Víctor Manuel: "Ana es mi motor y mi compañera, es una suerte haber encontrado a una mujer así"

Víctor Manuel: "Ana es mi motor y mi compañera, es una suerte haber encontrado a una mujer así"

Con sesenta años y más de cuarenta de música, Víctor Manuel es uno de los cantautores que mejor ha sabido transmitir a través de sus letras la historia de España y de la sociedad del franquismo y la transición.

Sus letras fueron de las grandes perjudicadas por la censura debido a unos textos que mantenían viva la lucha y la crítica a lo establecido, y sin la cual el cantante reconoce que le es imposible vivir.

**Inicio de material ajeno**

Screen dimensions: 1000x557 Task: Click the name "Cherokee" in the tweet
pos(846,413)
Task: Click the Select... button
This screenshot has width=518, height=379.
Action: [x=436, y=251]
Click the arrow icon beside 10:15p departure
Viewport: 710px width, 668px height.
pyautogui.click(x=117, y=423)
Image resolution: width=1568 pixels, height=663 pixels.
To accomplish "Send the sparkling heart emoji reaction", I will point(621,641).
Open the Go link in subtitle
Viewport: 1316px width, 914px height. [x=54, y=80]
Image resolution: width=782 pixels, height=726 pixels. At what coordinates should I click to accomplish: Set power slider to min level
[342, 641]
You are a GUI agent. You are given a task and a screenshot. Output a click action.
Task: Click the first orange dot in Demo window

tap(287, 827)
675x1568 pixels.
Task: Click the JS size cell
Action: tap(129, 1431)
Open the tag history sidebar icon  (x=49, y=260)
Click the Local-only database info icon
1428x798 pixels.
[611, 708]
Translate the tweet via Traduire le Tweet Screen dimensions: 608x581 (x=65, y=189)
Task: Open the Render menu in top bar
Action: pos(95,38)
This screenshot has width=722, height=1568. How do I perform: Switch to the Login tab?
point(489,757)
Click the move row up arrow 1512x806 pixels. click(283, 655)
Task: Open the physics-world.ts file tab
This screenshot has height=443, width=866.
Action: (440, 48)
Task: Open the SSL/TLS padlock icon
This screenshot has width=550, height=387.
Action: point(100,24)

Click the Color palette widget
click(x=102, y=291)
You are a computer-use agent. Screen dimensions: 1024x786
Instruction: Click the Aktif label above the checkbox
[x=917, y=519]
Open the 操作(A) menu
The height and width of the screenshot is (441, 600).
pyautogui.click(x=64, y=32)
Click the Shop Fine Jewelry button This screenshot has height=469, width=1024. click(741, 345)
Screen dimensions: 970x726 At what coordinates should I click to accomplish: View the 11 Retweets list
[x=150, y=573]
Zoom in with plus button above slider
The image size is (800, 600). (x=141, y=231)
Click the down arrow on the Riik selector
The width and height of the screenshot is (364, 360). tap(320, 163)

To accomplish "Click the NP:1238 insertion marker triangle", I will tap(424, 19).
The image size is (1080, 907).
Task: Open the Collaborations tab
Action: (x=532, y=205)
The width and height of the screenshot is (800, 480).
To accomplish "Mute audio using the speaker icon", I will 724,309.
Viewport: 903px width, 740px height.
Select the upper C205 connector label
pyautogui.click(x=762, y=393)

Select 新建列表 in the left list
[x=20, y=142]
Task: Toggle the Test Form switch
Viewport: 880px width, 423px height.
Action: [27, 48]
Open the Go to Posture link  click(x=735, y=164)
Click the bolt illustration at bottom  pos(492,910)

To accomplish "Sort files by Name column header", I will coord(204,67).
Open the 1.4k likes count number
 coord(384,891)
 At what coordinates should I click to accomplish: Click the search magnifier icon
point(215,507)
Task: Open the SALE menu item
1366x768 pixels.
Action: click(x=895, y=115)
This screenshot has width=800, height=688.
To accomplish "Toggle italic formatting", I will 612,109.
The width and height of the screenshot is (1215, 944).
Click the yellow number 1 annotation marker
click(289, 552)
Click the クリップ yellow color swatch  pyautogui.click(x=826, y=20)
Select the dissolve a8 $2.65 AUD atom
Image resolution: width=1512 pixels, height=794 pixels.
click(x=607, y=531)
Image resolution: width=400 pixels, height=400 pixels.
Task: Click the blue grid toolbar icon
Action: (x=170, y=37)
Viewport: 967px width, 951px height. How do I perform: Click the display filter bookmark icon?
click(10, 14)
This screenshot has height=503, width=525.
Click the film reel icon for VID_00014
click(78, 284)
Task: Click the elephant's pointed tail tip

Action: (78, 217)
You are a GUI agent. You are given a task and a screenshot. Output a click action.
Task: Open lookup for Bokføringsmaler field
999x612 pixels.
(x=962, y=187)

Sus palabras revelan una tremenda sensación de rebeldía que a pesar del paso de los años se mantiene todavía incandescente y espera que dure muchos años más.

De Ana Belén dice que es su motor y su compañera , una mujer increíble que ha sabido aportarle su otra mitad y acompañarle en su lucha diaria. Ahora, la vida, las historias de la calle, la añoranza de su tierra y el amor, vuelven a reencontrarse tras cuarenta años de trabajo en Vivir para cantarlo , un libro inédito en el que el artista recoge todos los temas de su discografía y también los de su próximo disco, a la venta en febrero del año que viene.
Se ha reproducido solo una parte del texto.